_Work task_. Please state in a single number how many lines of the entries below include the word "agent".

Collected data
____

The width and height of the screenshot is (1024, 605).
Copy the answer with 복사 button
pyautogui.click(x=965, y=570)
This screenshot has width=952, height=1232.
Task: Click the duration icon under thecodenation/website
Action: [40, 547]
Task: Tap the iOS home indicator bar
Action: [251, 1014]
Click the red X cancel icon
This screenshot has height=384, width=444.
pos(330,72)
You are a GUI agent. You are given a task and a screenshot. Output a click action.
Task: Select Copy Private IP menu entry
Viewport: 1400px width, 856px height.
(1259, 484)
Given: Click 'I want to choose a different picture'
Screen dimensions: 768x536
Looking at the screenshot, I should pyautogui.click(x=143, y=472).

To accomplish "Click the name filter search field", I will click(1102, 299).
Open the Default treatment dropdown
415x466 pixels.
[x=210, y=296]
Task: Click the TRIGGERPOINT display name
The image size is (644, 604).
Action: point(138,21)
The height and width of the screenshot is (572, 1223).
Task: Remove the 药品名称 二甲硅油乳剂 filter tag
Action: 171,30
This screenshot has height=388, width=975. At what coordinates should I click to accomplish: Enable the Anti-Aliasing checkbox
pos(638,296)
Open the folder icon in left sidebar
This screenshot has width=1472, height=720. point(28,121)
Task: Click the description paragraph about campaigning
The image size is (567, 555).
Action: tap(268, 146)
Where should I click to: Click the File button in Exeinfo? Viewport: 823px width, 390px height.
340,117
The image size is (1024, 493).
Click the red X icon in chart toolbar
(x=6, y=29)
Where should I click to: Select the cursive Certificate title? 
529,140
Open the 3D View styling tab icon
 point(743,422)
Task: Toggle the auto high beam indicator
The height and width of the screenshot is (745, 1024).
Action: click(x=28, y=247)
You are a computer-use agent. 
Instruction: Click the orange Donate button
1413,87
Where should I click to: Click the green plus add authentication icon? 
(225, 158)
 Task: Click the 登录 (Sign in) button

____

_Expected answer_. 2